Your objective — Please copy out the lines from the start through the line containing "Action: click(x=95, y=156)", including both ends. Leave the pictures out of your answer.
___ Excerpted data
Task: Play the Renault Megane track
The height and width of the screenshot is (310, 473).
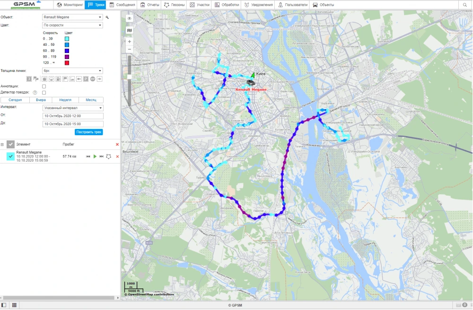Action: click(x=95, y=156)
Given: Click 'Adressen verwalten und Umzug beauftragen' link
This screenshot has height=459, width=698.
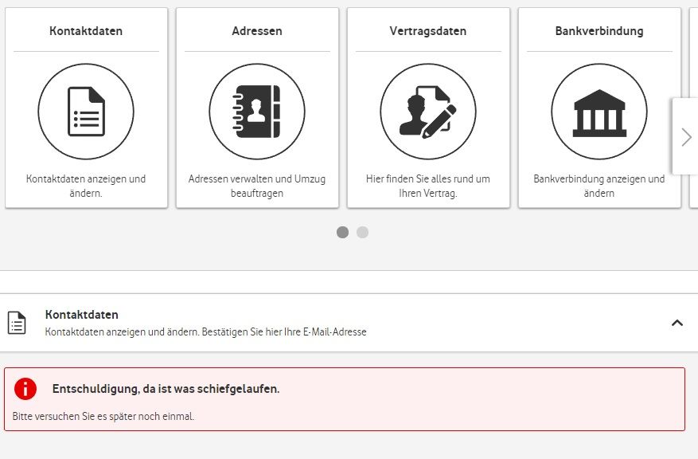Looking at the screenshot, I should tap(257, 186).
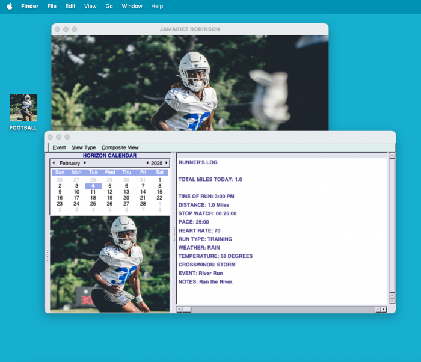Step forward one year from 2025
The width and height of the screenshot is (421, 362).
(x=167, y=163)
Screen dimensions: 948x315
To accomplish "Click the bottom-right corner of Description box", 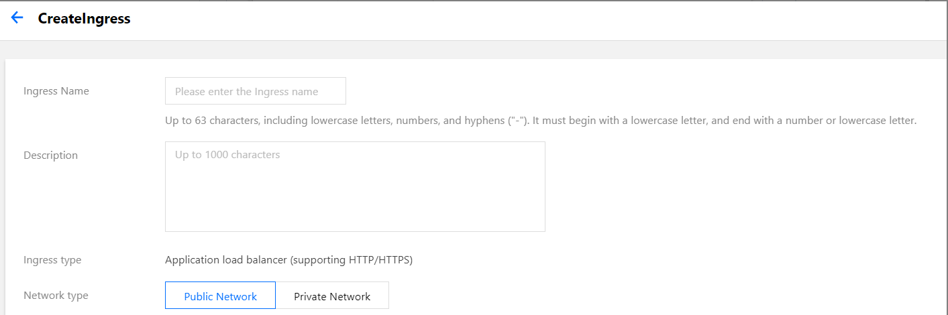I will 541,227.
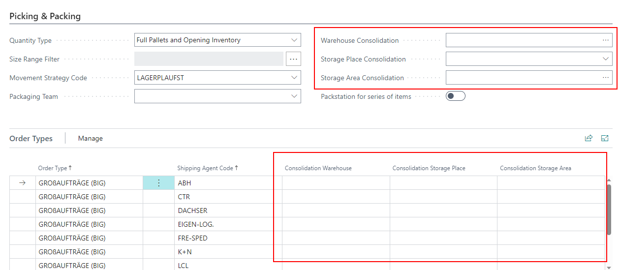The image size is (619, 270).
Task: Click the row selector arrow on first row
Action: pyautogui.click(x=22, y=183)
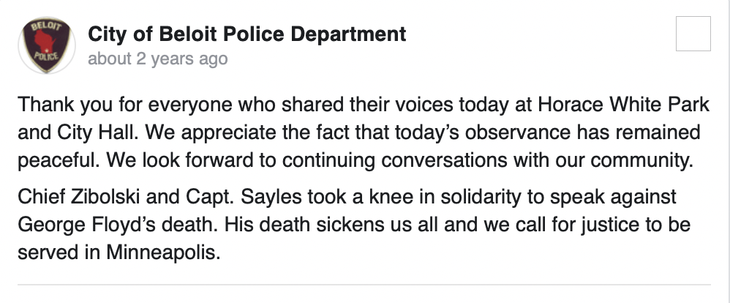
Task: Click the word 'BELOIT' on the badge avatar
Action: (46, 26)
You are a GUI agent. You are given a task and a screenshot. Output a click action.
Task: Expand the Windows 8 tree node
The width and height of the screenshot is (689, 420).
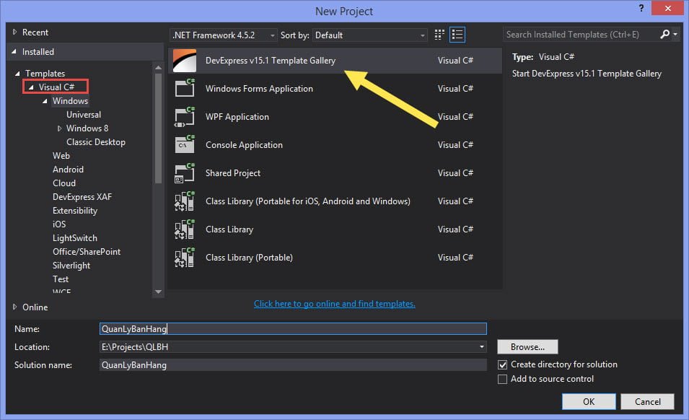(60, 128)
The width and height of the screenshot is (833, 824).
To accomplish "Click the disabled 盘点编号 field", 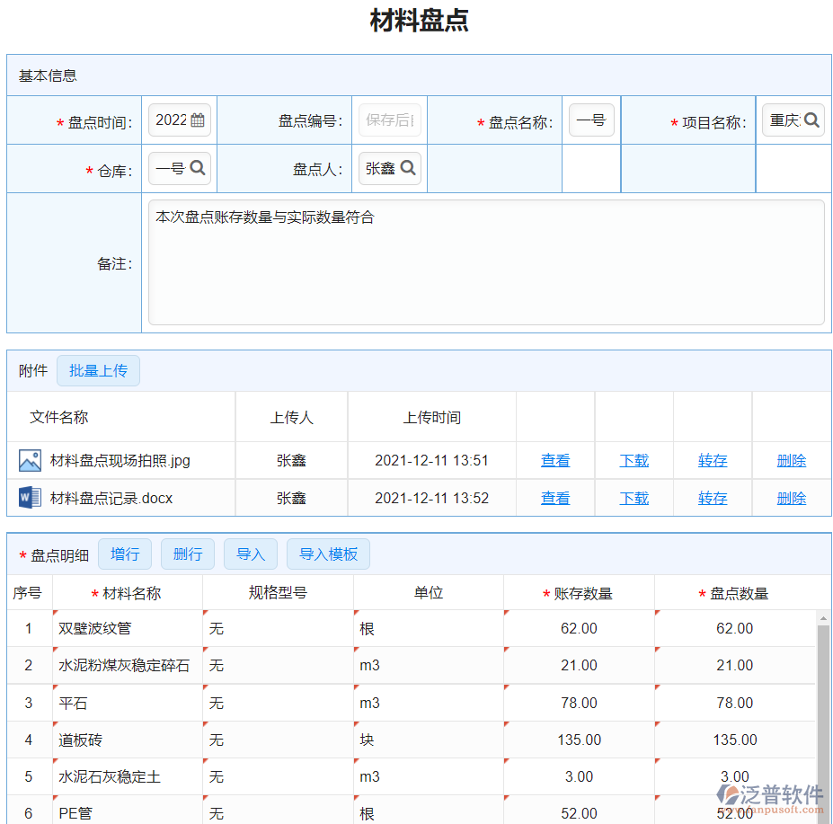I will pos(390,120).
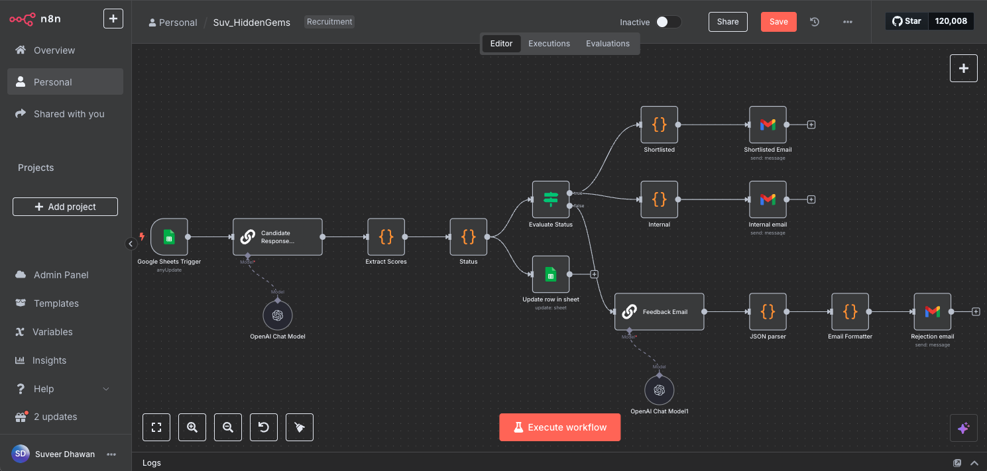This screenshot has height=471, width=987.
Task: Fit workflow to view
Action: click(x=156, y=427)
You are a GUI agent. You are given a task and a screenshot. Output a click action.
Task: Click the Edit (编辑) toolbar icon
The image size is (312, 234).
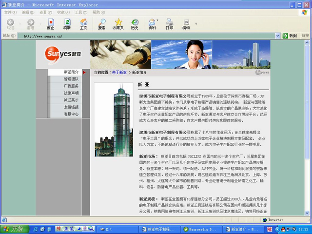point(186,23)
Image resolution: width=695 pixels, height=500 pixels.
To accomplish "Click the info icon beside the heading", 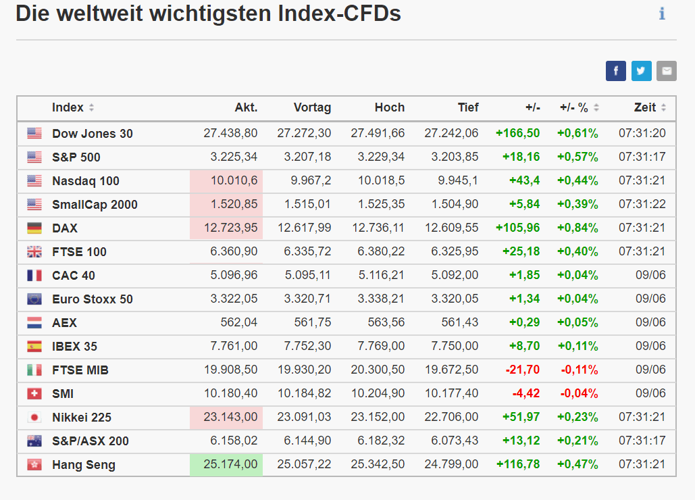I will tap(662, 14).
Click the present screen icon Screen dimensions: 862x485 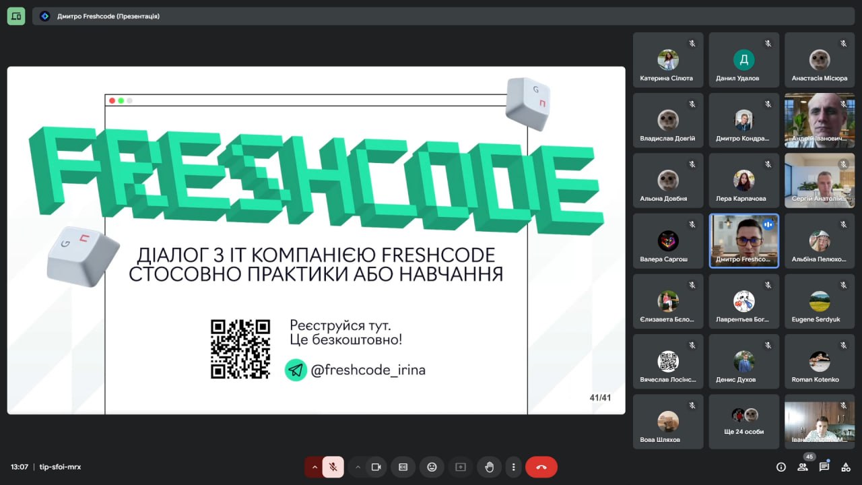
______
Full solution —
Task: Play the Renault Megane track
The height and width of the screenshot is (310, 473).
Action: click(x=95, y=156)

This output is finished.